Parasail (SIMD-accelerated pairwise alignment):

sudo apt-get install parasail

PostgreSQL client (host-side, v16)

Needed to load dumps from the host into the containerized database.

Ubuntu/Debian:

sudo apt-get update
sudo apt-get install postgresql-client-16
psql --version  # verify major version is 16

Poetry (host)

Official installer script:

curl -sSL https://install.python-poetry.org | python3 -
export PATH="$HOME/.local/bin:$PATH"   # add Poetry to PATH (Linux shells)
poetry --version

GPU (optional)

  • NVIDIA Driver: 550.120 or newer (check with nvidia-smi)

  • CUDA Toolkit: 12.4 or newer (check with nvcc --version)

1) Clone the repository

git clone https://github.com/CBBIO/FANTASIA.git
cd FANTASIA

2) Install the environment (Poetry)

poetry install

After installation, the fantasia CLI entrypoint is available within the Poetry environment. You can open a Poetry shell (poetry shell) or prefix commands with poetry run. Examples below assume the CLI is directly available.

2b) Alternative: install as a package (pip)

pip3 install fantasia

Then provide your own configuration so that it resolves a correct ``constants.yaml``. Use the repository as a reference for the expected configuration layout and defaults.

3) Start required services (Docker)

PostgreSQL with pgvector:

docker run -d --name pgvectorsql \
    -e POSTGRES_USER=usuario \
    -e POSTGRES_PASSWORD=clave \
    -e POSTGRES_DB=BioData \
    -p 5432:5432 \
    pgvector/pgvector:pg16

RabbitMQ (with management UI):

docker run -d --name rabbitmq \
    -p 15672:15672 \
    -p 5672:5672 \
    rabbitmq:management

RabbitMQ UI: http://localhost:15672 (default credentials: guest/guest).

4) Configure FANTASIA

Use the default workspace path and set permissions:

mkdir -p ~/fantasia
chmod -R 755 ~/fantasia

Minimal settings in fantasia/config.yaml:

DB_USERNAME: usuario
DB_PASSWORD: clave
DB_HOST: localhost
DB_PORT: 5432
DB_NAME: BioData

rabbitmq_host: localhost
rabbitmq_user: guest
rabbitmq_password: guest

Note

If running FANTASIA in a user-defined Docker network with the services, you may set hosts to the container names (e.g., pgvectorsql / rabbitmq).

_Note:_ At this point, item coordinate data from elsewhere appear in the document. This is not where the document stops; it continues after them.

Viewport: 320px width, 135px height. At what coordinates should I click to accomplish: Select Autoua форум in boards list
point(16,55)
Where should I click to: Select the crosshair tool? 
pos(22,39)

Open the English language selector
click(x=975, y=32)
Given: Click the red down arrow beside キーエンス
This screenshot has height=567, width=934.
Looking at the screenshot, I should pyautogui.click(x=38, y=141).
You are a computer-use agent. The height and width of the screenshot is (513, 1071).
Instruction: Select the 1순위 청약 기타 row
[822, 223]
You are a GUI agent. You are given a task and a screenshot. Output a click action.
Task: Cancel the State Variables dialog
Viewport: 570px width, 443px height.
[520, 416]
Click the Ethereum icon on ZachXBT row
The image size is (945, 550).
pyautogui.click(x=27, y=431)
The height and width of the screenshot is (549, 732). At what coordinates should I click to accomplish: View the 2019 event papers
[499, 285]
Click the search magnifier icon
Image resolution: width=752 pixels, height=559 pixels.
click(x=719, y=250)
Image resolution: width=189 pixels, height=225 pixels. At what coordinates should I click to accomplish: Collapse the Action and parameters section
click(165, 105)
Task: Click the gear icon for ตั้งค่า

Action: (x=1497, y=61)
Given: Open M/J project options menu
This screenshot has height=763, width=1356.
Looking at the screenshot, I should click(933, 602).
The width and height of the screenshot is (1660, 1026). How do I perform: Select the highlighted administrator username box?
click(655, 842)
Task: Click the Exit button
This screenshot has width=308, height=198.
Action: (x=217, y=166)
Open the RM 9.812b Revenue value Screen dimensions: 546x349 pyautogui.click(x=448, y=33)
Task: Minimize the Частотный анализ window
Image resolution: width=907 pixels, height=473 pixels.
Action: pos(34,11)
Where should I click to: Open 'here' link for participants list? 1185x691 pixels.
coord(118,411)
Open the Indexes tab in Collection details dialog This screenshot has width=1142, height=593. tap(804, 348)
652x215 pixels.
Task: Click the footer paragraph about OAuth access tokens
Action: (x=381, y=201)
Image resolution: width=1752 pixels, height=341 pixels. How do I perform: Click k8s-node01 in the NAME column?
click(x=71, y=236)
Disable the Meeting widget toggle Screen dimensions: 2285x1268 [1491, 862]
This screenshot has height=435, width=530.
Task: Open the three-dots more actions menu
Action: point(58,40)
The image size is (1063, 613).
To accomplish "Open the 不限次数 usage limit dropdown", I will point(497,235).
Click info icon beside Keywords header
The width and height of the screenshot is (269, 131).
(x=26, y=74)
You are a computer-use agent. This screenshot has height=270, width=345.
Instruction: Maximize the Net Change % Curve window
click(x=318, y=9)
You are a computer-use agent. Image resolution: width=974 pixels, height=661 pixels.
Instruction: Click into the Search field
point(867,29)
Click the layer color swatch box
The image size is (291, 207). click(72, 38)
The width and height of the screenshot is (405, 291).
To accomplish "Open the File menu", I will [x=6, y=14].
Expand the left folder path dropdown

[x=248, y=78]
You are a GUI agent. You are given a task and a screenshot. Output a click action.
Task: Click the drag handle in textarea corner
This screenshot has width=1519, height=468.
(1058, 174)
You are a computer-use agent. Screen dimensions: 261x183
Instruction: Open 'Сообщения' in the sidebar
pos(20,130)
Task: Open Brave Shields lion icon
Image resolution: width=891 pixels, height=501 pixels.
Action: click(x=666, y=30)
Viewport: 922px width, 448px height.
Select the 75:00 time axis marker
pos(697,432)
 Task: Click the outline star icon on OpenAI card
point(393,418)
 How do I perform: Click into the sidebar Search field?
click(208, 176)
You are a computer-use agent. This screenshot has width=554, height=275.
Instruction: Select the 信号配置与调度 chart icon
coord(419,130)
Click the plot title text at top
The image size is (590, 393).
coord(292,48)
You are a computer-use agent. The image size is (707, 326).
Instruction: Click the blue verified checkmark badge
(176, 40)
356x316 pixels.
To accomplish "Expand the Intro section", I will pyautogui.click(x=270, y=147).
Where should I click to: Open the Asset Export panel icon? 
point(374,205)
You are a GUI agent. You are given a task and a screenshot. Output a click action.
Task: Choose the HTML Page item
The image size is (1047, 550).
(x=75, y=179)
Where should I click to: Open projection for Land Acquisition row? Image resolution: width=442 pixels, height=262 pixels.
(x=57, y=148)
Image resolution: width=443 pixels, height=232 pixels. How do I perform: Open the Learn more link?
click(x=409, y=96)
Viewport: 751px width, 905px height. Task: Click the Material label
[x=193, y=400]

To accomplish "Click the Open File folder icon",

5) Initialize the database

poetry run fantasia initialize

During initialization, required embeddings are downloaded and indexed.

5.1) (Optional) Load dumps from the host

SQL dump (plain .sql) with psql:

PGPASSWORD=clave psql \
  -h localhost -p 5432 -U usuario -d BioData \
  -f sample.sql

Custom-format dump (pg_dump -Fc) with pg_restore:

PGPASSWORD=clave pg_restore \
  -h localhost -p 5432 -U usuario -d BioData \
   sample.dump

6) Run the pipeline (development)

poetry run fantasia run

7) CLI help

fantasia --help

Notes

  • Docker should be usable without sudo (see Docker post-installation steps if needed).

  • For GPU usage, check nvidia-smi and nvcc --version before running.